Begin Dataset excerpts

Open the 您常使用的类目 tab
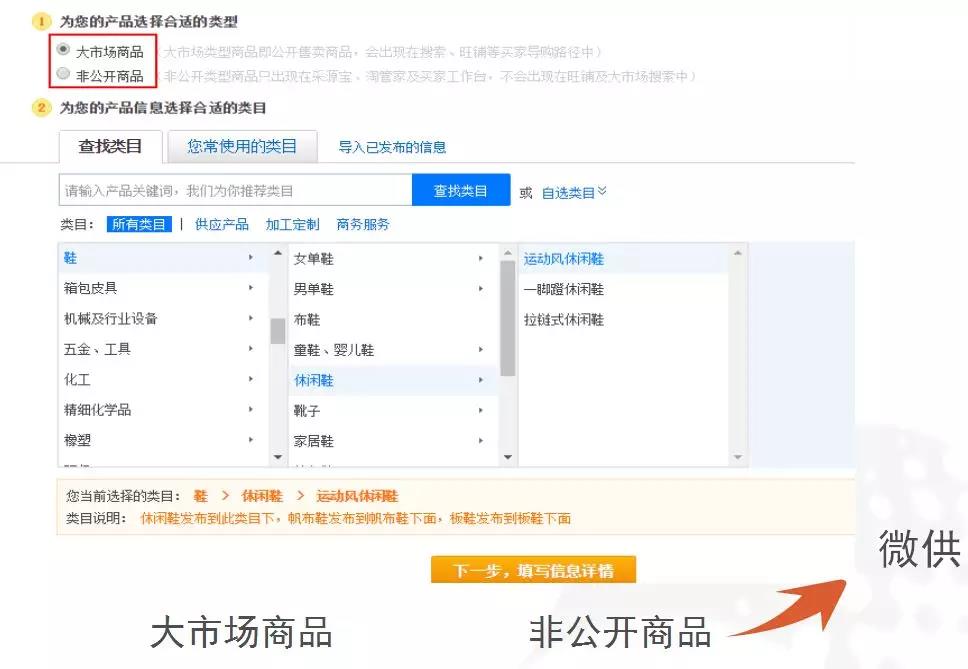968x669 pixels. click(242, 146)
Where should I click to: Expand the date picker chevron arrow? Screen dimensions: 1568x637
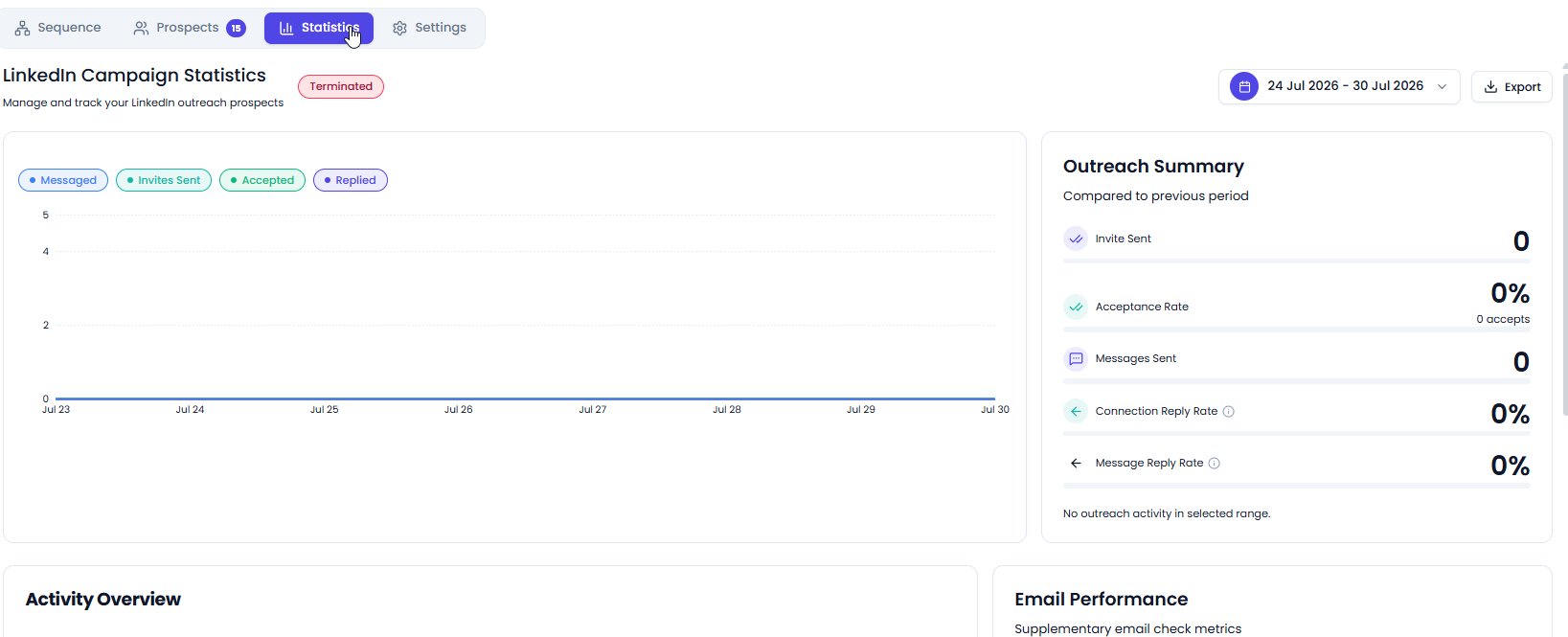(x=1442, y=86)
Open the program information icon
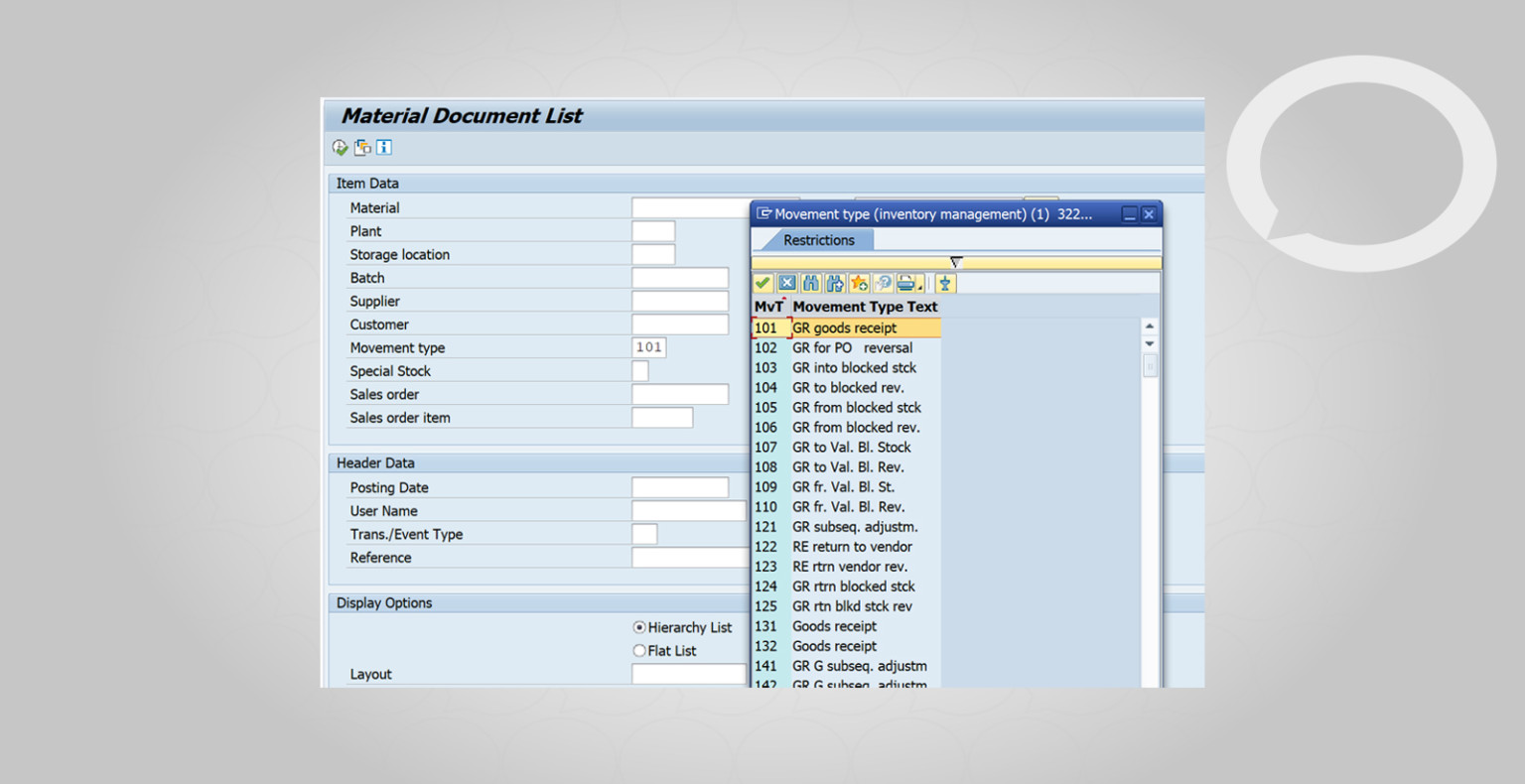This screenshot has width=1525, height=784. (382, 146)
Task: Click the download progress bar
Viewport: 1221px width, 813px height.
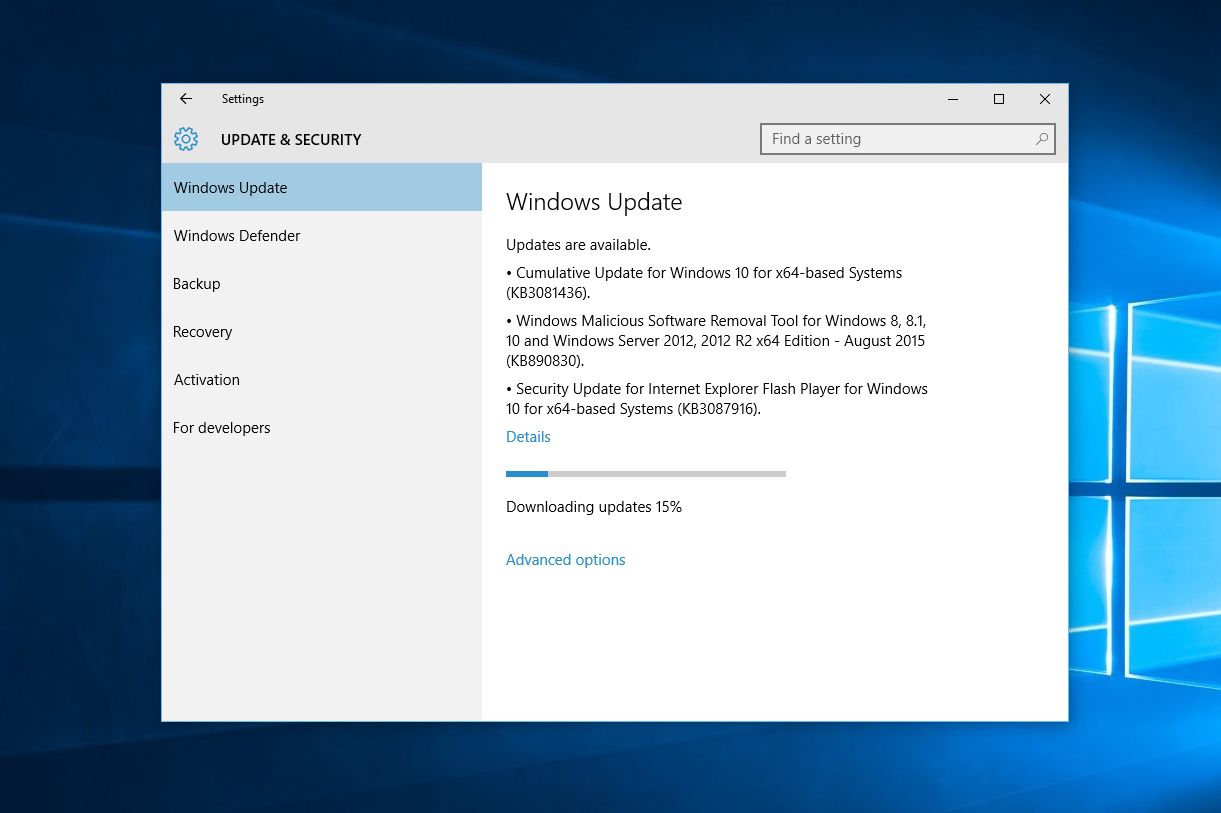Action: coord(646,473)

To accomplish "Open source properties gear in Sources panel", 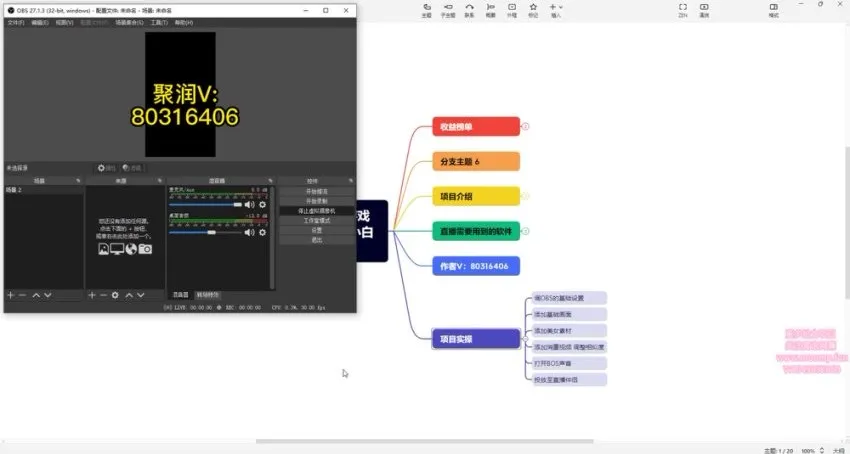I will click(115, 295).
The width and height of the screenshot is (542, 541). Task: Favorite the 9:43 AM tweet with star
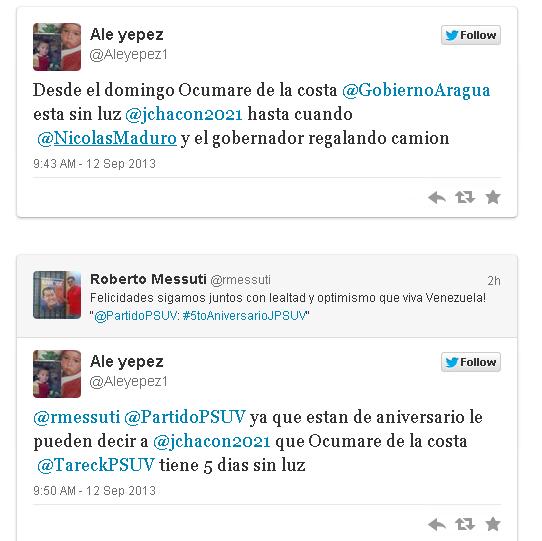[493, 197]
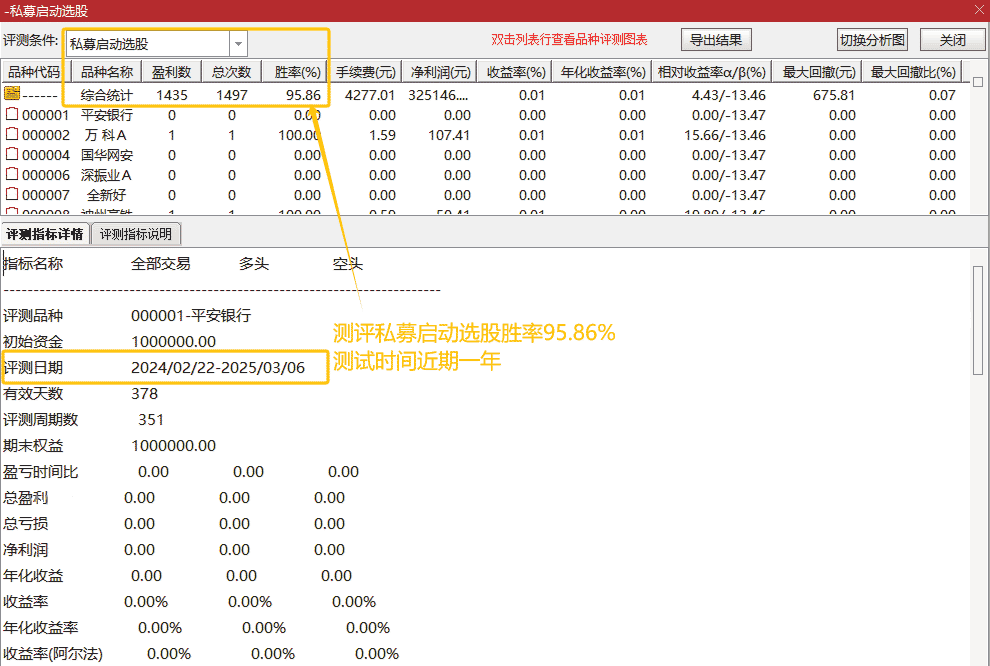Click the 导出结果 export button
990x666 pixels.
point(716,39)
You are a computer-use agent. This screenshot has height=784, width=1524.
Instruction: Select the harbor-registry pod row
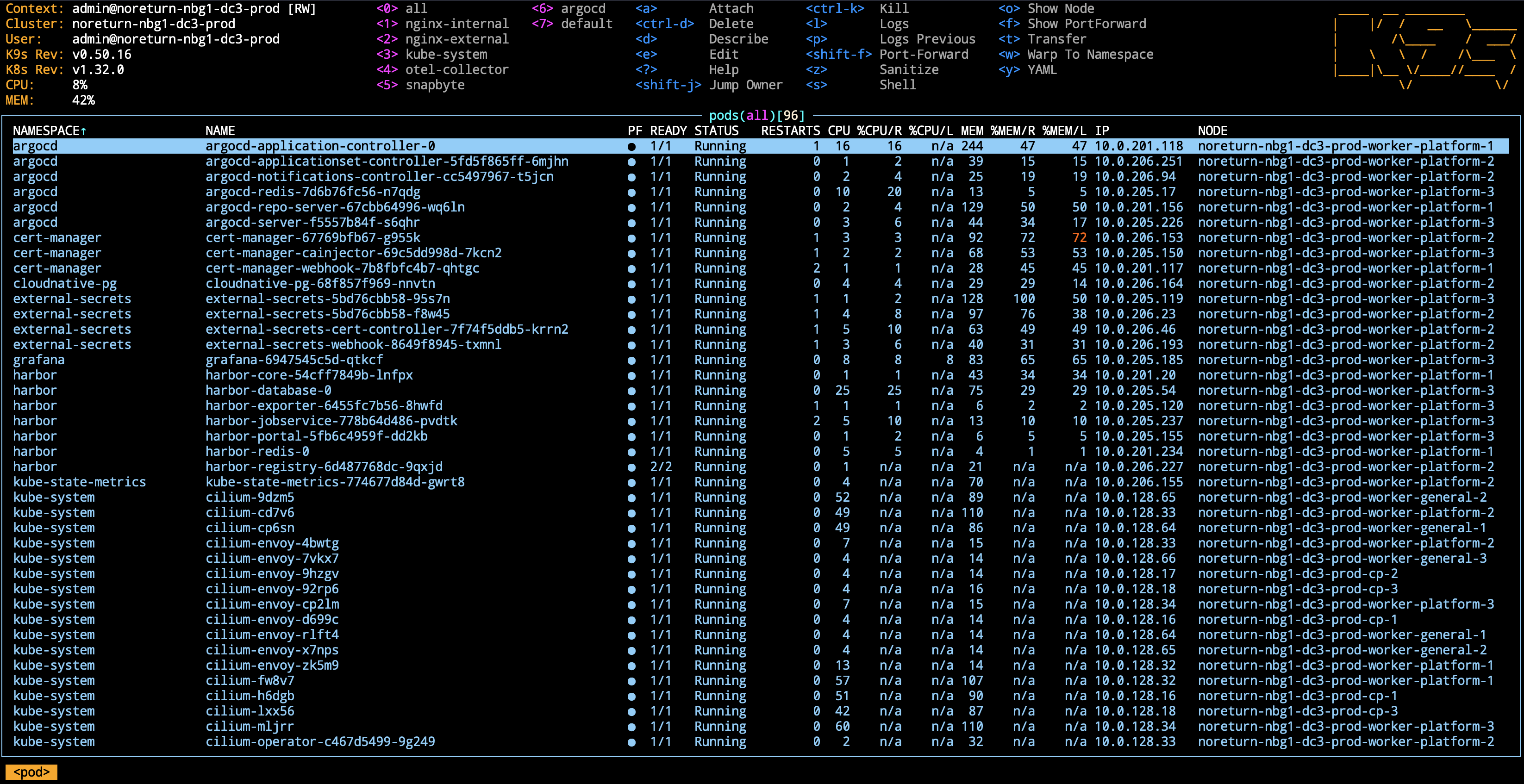pyautogui.click(x=324, y=467)
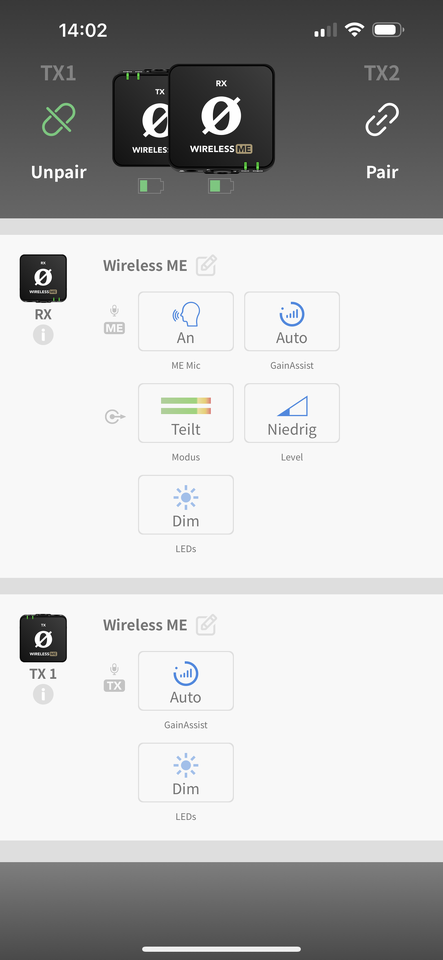Tap the TX1 Unpair link icon
The image size is (443, 960).
pos(59,119)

End Dataset excerpts

* [Goal of the exercise] Write out again everything from the line containing "The width and" down to the end of the material, leaving out the pictures.

* [Expected answer]
The width and height of the screenshot is (542, 541). Task: Favorite the 9:43 AM tweet with star
[493, 197]
Click the 导出结果 export button
990x666 pixels.
point(716,39)
You are a computer-use agent. This screenshot has height=784, width=1524.
Instruction: Select the harbor-registry pod row
pyautogui.click(x=324, y=467)
Tap the TX1 Unpair link icon
The image size is (443, 960).
pos(59,119)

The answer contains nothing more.